First a demonstration in front of his Rome residence just off Piazza Venezia, then the vote in the senate on whether or not to remove Senator Silvio Berlusconi from public office.
And in one of his last moves before the ballot Berlusconi announced that his party Forza Italia would no longer vote with the government of Enrico Letta, putting another question mark over the future of the grand coalition and its future programmes. Some commentators see this as the opening move in a long election campaign that will last until next spring.
Originally the ex-prime minister also threatened to appear on Bruno Vespa's Porta a Porta television talk show at the same time as the debate in the upper house of parliament on 27 November. However it now seems that he has been advised against so public an appearance and that he will instead be going back to Milan to wait the result of the senate vote with his family.
The future of Berlusconi has been hanging in the balance since August when Italy’s supreme court confirmed lower court sentences against the ex-prime minister and convicted him to four years in prison for tax evasion and fraud. After a decade of trials, appeals and counter appeals the Mediaset case, as it is known, was drawing to a close. Because of his age (77) the four years were reduced to one year of house arrest or community service.
At much the same time a lower court verdict that Berlusconi should be suspended from public office and from standing for election for five years was reduced to two years after further deliberation by a Milan court.
However the final say on the suspension of one of its members is up to the senate. The last few months therefore have involved the slow evolution of this process, which at one stage nearly toppled the government.
It was not until the beginning of October that the special senate committee examining the procedure finally voted in favour of an open ballot in the full house, under the terms of a relatively new anti-corruption law known as the Severino law.

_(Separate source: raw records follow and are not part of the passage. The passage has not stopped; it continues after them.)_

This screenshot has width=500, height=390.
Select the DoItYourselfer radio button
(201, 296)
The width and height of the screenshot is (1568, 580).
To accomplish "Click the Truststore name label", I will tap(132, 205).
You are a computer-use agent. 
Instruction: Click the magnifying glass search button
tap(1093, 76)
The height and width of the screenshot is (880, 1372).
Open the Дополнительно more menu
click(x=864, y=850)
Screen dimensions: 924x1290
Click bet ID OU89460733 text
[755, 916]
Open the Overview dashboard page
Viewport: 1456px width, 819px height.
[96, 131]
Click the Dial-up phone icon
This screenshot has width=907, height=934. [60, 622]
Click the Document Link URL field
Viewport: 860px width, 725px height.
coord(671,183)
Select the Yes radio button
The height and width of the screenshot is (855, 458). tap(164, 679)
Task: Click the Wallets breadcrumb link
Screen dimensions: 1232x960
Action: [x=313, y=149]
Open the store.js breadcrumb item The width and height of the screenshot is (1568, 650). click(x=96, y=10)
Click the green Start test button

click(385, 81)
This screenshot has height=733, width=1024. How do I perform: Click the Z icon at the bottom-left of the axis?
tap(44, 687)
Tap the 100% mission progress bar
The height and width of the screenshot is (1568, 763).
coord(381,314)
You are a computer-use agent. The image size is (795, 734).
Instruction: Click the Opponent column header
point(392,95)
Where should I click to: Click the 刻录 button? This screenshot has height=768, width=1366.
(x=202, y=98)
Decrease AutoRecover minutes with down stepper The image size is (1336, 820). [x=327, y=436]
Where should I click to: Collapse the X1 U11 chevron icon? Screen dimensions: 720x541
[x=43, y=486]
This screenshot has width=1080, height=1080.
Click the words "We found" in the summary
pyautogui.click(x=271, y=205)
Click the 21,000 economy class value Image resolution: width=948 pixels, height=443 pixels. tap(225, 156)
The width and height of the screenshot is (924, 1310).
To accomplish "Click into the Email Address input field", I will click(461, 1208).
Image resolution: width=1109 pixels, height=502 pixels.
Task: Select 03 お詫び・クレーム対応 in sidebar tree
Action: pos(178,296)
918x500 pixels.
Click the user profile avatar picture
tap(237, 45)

Had Berlusconi decided to resign from office, as many hoped, he would have spared himself an open and public vote in the senate (the upper house ratifies a resignation of one of its members with a secret ballot). And the government would have been able to turn its full attention to the economy rather than to fending off attacks from the ex-prime minister.
But Berlusconi has decided to go down fighting, and taking as much time as he can in the process. In recent days he has announced that he has found new evidence from the United States that can prove his innocence in the Mediaset case.
Other trials in both Milan and Naples are closing in around him and it therefore suits Senator Berlusconi to hang on to his parliamentary immunity for as long as he possibly can.